When the going gets tough on the field New Zealand sevens star Teddy Stanaway looks down at his boots for inspiration.
It is not the boots, but the names written on them that remind Stanaway why he plays - for his partner, Claire, and their two daughters, Lulu and Poppy.
"They're my why. They're the driver for me doing everything I do. I wouldn't be playing right now if it wasn't for my oldest daughter. I wasn't even playing before she was born, I had kind of stepped back and started working. Just before she was born I made the decision that I wanted to make something of myself, so then she can grow up and be inspired to follow her dreams as well. I can't tell her to follow her dreams if I don't do it myself.
"If I do something wrong or I'm off the pace, I look down at their names on my boots and what it does for me is it brings me back to that moment right there and then," Stanaway said.
Stanaway and All Blacks Sevens teammate Bailey Simonsson, along with Luke Masirewa who played for the side in 2013, are expected to lead the way for Bay of Plenty at the Bayleys National Sevens this weekend.
Stanaway last played at nationals in 2016 and said he was "always excited" to put the Bay of Plenty colours on.
"Personally, having not had much game time recently, it's an opportunity for me to go out and use some of the skills I've been working on. I think [being a leader] sort of naturally comes with the experience I've gained through being in the New Zealand team, but the boys in this Bay team are real keen and eager to go. Naturally they'll look to myself and Bailey to pass on some knowledge.
"There's heaps of speed in this team. I definitely think there are a couple of dark horses who might push for higher honours if they can put it out on the park this weekend," he said.
Bay of Plenty coach Paul Tietjens said the New Zealand representative players were as valuable off the field as they were on it.
"It adds a lot of firepower to our team, but not only that, it boosts our experience and they're actually really good leaders for the other boys in the team which helps develop confidence. Obviously being New Zealand players they carry a lot of X-factor as well.

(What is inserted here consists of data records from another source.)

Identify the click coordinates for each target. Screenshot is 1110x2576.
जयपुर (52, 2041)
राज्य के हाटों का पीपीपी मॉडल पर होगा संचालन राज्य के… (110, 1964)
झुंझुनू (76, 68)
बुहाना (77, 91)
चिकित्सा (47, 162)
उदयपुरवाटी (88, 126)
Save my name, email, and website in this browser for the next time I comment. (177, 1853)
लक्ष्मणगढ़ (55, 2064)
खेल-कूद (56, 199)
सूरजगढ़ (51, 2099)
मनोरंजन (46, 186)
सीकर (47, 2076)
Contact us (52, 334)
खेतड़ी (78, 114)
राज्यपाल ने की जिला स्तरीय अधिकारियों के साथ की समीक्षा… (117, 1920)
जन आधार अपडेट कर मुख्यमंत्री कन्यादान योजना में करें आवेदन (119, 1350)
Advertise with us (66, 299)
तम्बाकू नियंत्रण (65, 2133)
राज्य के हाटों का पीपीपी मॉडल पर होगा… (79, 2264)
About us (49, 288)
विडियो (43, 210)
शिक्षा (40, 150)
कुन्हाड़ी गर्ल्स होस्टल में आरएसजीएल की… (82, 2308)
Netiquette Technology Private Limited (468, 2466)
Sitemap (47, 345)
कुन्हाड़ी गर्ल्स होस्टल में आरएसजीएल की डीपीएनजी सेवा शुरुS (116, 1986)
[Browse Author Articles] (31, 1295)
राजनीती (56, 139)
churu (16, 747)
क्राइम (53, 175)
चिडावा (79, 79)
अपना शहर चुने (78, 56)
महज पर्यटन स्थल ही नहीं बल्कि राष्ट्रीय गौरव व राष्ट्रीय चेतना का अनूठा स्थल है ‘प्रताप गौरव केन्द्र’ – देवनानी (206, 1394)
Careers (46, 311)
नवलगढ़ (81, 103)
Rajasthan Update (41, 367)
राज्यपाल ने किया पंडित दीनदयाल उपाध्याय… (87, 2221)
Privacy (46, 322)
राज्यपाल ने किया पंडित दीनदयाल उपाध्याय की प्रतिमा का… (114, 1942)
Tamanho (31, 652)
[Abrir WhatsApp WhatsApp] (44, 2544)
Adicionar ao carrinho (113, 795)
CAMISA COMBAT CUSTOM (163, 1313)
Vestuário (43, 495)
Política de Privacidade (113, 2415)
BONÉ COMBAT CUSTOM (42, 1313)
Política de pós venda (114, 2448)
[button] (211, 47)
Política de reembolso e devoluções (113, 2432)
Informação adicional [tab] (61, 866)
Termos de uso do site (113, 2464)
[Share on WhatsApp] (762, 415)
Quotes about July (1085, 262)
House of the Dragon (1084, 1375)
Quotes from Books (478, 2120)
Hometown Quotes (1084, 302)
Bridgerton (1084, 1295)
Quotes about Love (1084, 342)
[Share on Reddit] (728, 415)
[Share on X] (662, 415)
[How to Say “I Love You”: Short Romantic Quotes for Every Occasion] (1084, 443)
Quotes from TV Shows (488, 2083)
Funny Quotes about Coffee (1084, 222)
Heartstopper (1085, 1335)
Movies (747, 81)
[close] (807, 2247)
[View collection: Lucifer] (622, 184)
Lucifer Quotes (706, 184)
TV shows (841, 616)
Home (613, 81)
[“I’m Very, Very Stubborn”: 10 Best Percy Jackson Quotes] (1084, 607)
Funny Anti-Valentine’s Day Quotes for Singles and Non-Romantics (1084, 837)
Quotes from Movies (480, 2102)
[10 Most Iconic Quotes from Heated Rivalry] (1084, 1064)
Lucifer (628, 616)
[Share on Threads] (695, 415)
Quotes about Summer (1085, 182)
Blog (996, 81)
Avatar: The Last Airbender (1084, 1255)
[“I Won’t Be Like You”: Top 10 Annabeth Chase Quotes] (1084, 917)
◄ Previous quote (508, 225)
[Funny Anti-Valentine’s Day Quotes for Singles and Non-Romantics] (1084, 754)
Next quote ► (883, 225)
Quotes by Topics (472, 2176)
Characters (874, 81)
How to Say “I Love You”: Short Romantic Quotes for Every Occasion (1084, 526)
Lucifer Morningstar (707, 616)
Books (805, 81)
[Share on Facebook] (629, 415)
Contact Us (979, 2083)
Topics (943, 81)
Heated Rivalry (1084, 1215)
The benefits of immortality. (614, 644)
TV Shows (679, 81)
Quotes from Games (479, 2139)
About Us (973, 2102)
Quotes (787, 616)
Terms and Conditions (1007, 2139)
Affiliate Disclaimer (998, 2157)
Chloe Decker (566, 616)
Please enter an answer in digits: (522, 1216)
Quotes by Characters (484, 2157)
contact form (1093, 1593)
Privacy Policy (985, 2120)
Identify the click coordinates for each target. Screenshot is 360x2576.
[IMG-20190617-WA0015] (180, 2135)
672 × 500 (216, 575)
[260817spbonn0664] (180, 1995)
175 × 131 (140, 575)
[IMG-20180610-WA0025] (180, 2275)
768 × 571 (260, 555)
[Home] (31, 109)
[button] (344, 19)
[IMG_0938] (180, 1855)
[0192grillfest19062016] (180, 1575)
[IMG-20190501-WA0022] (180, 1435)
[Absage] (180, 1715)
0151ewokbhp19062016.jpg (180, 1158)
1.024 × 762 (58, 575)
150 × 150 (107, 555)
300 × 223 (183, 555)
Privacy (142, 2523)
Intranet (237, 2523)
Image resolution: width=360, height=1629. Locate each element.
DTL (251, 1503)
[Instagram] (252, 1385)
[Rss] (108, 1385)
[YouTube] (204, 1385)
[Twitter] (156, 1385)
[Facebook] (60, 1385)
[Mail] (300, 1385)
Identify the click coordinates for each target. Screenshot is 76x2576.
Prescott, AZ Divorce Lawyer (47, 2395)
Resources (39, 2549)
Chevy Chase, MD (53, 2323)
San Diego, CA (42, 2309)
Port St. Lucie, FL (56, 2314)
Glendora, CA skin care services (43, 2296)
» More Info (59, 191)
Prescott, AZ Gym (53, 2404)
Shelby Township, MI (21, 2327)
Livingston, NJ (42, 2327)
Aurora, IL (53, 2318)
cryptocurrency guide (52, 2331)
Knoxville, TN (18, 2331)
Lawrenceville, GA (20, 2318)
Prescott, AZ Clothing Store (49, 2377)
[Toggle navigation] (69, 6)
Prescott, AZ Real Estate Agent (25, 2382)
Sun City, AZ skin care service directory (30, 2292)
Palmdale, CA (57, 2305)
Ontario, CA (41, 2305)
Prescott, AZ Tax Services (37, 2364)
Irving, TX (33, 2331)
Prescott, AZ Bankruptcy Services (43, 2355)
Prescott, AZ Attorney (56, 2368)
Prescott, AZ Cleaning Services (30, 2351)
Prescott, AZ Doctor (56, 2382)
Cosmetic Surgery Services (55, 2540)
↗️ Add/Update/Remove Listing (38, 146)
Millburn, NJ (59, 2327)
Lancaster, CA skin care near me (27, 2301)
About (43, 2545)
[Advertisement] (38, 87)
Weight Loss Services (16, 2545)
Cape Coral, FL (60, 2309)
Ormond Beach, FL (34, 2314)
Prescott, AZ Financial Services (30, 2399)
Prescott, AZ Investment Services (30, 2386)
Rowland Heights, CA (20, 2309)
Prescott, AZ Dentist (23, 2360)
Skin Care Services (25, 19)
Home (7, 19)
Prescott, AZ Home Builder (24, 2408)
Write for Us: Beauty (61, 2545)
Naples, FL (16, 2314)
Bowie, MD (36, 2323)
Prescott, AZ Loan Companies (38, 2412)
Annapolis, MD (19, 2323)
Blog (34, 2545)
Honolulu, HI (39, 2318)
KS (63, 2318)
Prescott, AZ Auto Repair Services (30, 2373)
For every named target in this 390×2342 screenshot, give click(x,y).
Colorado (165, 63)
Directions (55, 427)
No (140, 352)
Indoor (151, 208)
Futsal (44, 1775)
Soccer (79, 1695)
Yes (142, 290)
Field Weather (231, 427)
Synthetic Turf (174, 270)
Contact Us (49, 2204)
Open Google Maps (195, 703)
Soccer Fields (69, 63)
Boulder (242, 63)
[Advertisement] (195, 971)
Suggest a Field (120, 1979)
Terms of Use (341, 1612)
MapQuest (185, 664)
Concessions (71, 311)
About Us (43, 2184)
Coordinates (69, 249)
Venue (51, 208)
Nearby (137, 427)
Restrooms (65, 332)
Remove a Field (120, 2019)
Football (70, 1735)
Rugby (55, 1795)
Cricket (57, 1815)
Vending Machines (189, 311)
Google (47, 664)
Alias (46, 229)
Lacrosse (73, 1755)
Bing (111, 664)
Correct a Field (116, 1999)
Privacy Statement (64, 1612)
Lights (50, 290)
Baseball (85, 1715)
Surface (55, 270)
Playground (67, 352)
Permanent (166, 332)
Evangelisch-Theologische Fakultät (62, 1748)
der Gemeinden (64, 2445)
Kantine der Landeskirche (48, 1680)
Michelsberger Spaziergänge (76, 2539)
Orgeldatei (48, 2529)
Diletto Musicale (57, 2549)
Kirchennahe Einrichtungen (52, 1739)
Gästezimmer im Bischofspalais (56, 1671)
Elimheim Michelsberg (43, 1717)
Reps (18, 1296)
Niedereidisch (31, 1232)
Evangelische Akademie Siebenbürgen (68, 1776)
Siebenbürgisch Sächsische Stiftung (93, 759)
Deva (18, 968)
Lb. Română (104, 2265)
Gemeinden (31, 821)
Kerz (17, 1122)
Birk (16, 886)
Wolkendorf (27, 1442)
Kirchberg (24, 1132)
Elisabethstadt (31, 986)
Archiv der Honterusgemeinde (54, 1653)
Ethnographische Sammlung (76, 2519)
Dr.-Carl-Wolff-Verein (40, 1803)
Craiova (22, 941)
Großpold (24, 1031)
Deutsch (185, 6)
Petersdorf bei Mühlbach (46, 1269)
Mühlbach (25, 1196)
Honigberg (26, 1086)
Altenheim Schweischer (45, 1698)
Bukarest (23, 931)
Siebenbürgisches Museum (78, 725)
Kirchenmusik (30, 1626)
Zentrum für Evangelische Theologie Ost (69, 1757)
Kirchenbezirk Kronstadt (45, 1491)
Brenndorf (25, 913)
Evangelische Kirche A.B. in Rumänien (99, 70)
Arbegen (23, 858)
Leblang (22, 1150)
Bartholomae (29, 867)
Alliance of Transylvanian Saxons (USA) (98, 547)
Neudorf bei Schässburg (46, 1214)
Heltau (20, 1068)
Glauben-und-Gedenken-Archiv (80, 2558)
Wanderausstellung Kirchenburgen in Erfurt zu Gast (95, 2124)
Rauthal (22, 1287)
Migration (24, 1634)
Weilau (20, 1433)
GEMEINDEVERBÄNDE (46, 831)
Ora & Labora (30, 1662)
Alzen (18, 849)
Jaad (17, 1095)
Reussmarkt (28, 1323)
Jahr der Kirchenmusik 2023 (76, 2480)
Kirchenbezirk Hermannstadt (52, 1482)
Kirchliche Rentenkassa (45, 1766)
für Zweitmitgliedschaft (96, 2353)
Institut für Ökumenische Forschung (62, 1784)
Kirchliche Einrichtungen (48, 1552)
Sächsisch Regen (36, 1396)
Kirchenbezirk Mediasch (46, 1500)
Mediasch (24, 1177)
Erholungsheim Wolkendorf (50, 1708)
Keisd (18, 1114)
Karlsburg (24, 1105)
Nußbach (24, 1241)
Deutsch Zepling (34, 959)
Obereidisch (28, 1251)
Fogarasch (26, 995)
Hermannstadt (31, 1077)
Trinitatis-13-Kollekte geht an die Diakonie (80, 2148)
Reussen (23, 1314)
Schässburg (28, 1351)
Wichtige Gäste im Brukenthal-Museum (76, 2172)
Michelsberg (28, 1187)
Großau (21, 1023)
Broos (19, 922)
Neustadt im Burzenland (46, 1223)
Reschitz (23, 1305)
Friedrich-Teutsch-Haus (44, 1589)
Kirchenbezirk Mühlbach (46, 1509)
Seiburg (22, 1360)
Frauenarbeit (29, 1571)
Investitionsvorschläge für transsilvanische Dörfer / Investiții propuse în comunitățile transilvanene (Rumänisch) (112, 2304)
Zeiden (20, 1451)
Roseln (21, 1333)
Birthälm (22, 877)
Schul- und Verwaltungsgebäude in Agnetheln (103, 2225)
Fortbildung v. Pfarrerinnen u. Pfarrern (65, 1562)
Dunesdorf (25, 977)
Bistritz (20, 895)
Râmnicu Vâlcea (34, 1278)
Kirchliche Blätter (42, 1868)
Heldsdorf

"Teddy is basically a real gut-busting forward who breaks tackles, he's a big defender, very physical in contact, and he'll win a lot of ball on the ground. He's just one of those players who grafts and grinds, but he's also very dangerous with ball in hand - he's a midfielder in 15s so he can break the line.
"Bailey Simonsson is a 19-year-old wing/fullback, he played for the Bay of Plenty under-19s this year. He's come from rugby league in Australia, he's very quick and good on his feet. He's still learning the game, but, in saying that, you put him in space and he's very dangerous.
"Luke Masirewa has played for the New Zealand squad before and is currently playing for a contract. He knows the game inside out, he's very, very skilful, very good in the air and he can break a game open out of nothing in attack. Those are certainly three players we are looking to to perform well around our other core players," Tietjens said.